Arguably, success is individual. I would define success as being at peace with where you are. Successful living, to me, would be feeling ok with doing my best, not needing perfection and external reinforcement. When I think about it, overall success would be, essentially, feeling proud of small successes. Put in this way, greater success is equal to winning the war by taking pride in and learning from the battles. Furthermore, success would be not taking great discouragement when a battle is not won. Focusing in on the larger picture, instead of nit-picking on the details, would be a great success.

Obviously, conventional success is not always true success. An individual occupying a high-powered corporate job, living in a penthouse suite and driving a ferrari might have achieved conventional, superficial success. But without the accompanying satisfaction and happiness, is success truly won? This isn’t to say that conventional success can’t equal true success, more that the two are not necessarily equal.

In my 20 years I’ve had brushes with conventional success. A straight A student in high school, I successfully obtained a full scholarship to further my education. My success continued for the next two years, as I maintained my grades and acted the model student, reading textbooks cover to cover whether I truly enjoyed the literature or not. There was nothing wrong with what I was doing, and I was arguably on the road to obtain further success. Behind the shield of success, however, life was crumbling down around me. Despite, and perhaps because of, my material success, I was unsuccessful in loving myself. As cliché as it sounds, the failure to look inward and question what was best for me made the other more successful aspects of my life meaningless. The desire to achieve success- and perfection- in every sense was wearing me down.

I’ve always been proud of my drive to succeed. But there comes a point when driving forward and pressing onward at all costs chips away at the person underneath. So, during one long run on the treadmill, tears in my eyes and pain coursing through my body, I began to wonder who I was trying to please. Why was I trying to be perfect, to be successful? In my efforts to achieve, I was failing myself. Achieving meant throwing all of my energy into a dream that someone else (who this “someone” is I’m still not sure) saw as acceptable.

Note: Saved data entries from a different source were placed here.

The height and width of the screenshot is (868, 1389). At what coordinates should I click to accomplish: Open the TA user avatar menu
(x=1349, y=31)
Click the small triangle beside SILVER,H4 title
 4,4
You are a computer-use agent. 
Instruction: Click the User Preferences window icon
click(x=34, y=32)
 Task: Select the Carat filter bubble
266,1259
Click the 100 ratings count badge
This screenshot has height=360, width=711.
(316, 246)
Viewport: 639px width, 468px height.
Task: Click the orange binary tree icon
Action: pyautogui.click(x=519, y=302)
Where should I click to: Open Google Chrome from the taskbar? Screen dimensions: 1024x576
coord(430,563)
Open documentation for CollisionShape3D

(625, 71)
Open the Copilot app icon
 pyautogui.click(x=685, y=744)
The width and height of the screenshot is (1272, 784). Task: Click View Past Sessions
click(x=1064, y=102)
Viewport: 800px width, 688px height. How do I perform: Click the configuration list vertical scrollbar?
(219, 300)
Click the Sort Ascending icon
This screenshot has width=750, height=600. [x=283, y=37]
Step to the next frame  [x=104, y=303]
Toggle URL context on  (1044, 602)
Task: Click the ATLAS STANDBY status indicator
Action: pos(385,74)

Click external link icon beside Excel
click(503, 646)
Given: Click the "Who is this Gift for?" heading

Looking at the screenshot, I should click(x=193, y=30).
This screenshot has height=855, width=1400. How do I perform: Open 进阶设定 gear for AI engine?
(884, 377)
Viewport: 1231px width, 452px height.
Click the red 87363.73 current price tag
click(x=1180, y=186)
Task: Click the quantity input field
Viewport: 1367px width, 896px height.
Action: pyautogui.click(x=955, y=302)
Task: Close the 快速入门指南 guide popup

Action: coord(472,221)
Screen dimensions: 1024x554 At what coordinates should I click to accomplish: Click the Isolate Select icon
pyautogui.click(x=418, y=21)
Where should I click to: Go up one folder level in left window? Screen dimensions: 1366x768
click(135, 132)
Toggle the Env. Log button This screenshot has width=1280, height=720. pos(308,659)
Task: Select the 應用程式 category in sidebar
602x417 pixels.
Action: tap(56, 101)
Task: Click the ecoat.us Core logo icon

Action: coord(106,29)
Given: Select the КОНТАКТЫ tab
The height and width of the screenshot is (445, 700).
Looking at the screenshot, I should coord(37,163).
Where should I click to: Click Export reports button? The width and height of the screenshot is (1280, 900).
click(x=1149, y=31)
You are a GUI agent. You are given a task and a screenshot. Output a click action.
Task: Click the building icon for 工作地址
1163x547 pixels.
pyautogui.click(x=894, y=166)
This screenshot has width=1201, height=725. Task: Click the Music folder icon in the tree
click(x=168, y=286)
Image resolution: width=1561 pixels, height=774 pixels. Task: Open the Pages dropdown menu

I’m slowly coming to realize that success is not a shiny trophy with my name on it, nor a paycheck with 6 digits. Success isn’t even measurable, because its very definition varies from person to person. What I deem as success might not work for anyone else. In fact, what I deem as success right now might not work for me in five years. Its something to come to terms with, this variable. Coming to terms with change and uncertainty will be a great success of its own.